One possible reason for the decline in health, according to Dr. Goyal, is that most donors had to resume physically-taxing work as manual laborers soon after selling their kidneys, weakening their health.

The study also found that nearly three-quarters of the donors were women, a trend that Dr. Goyal finds troubling. He said it may be that women in India are pressured into donating organs.

"Because our interviews were often done in front of other family members present, many women may have been reluctant to be honest about that and say 'I was coerced into selling a kidney,' he said. "I didn't really want to."

Most countries, including India, have outlawed the buying and selling of organs from live donors. But in India, Dr. Goyal said regulators at transplant hospitals routinely look the other way.

Part of this is a result of the ignorance and desperation of the poor, as well as the fact that donating a kidney isn't particularly risky. The body under normal conditions can function with just one.

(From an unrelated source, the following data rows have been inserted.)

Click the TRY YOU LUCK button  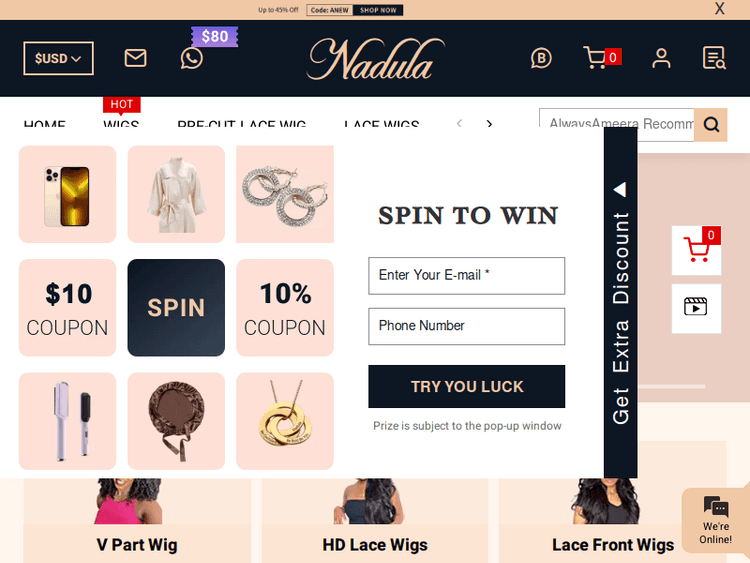click(466, 386)
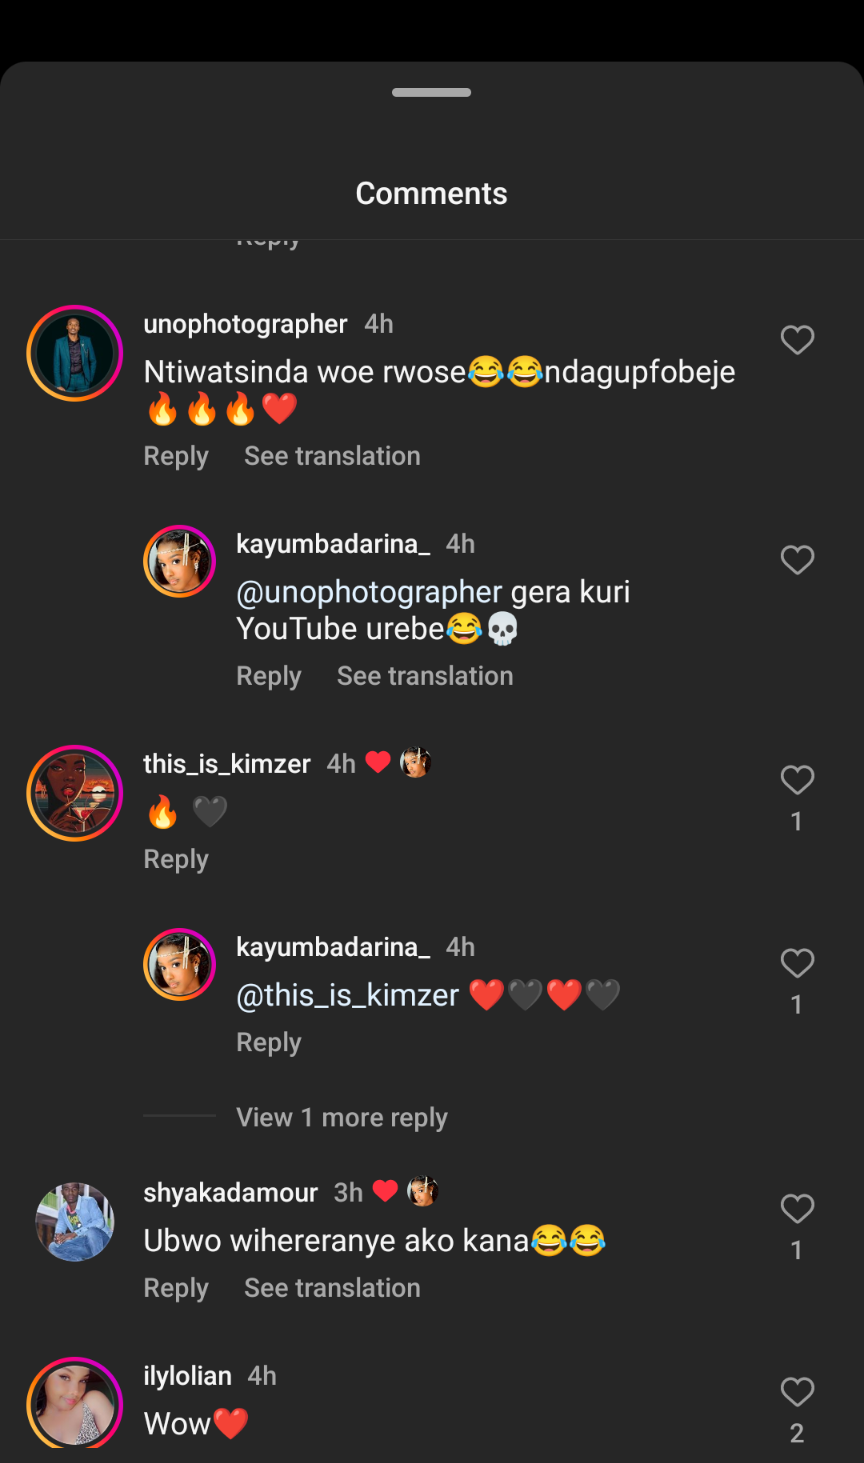Reply to this_is_kimzer's fire emoji comment
This screenshot has width=864, height=1463.
pyautogui.click(x=176, y=859)

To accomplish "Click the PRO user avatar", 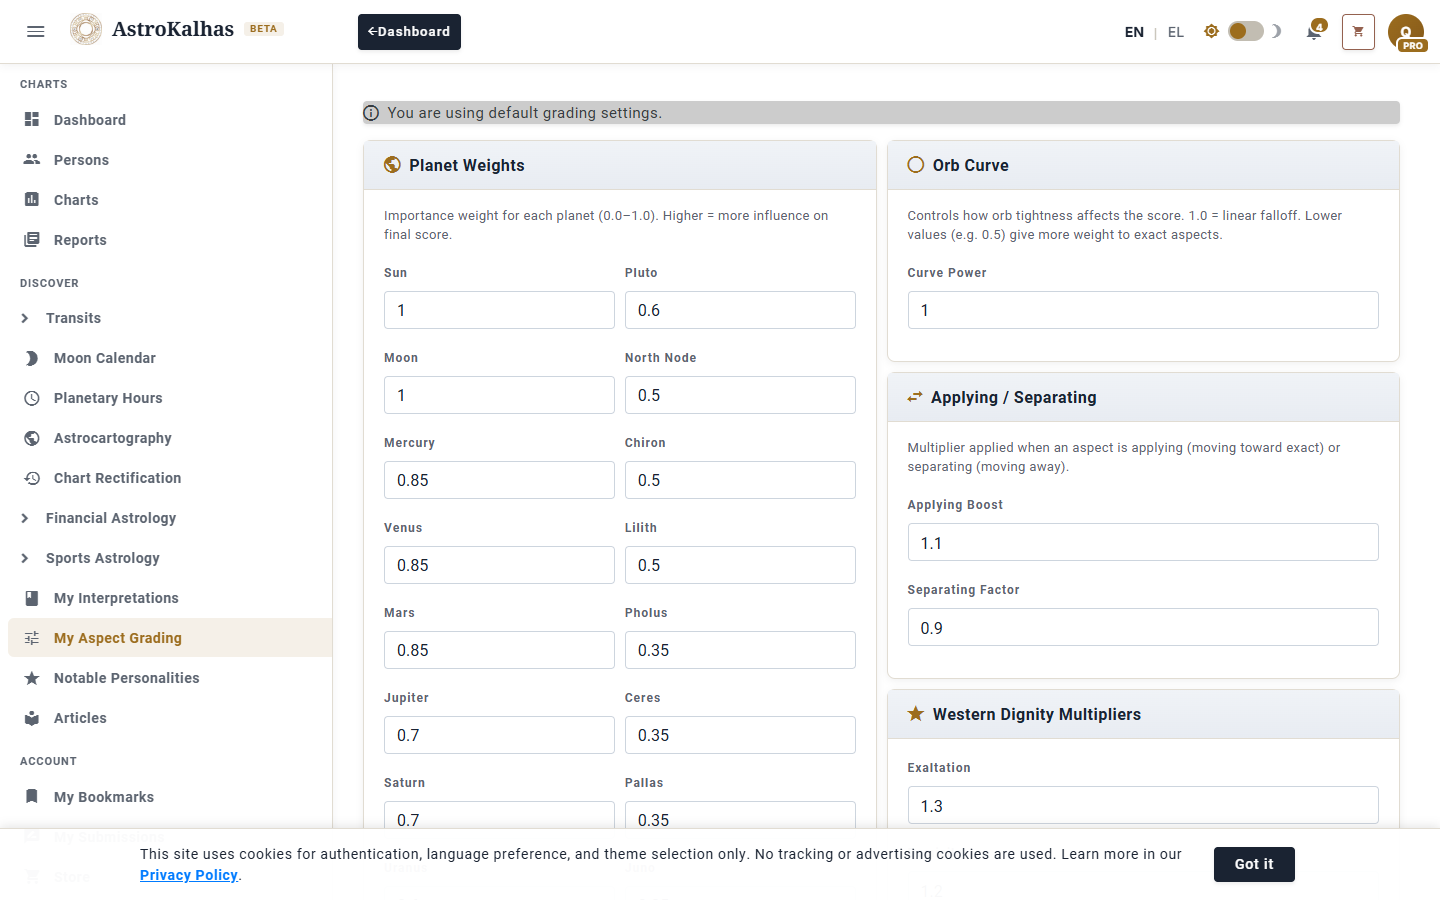I will click(x=1406, y=32).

Kidney Specialist Dr. Robert Metzger, who served as chair of an organ donor network committee in the United States, says the JAMA study points out that there may be a role for carefully selecting living organ donors in Third World countries like India.

"You know, it's a different environment and culture compared to the United States where if you have end stage renal [kidney] disease, for the most part, in India it's an assignment to death since there isn't any widespread dialysis like there is in the United States," he said. "And there's no, or very little, cadaveric [after death] organ donation. So, unless you can find a living donor, the individual with kidney failure has a short life expectancy."

Dr. Metzger notes that Iran recently provided funding to encourage people to donate organs, operating a program directly through transplant centers that carefully screened both recipients and donors. The program made a significant dent in Iran's organ shortage.

However, Dr. Metzger remains firm that Western countries oppose the buying and selling of organs.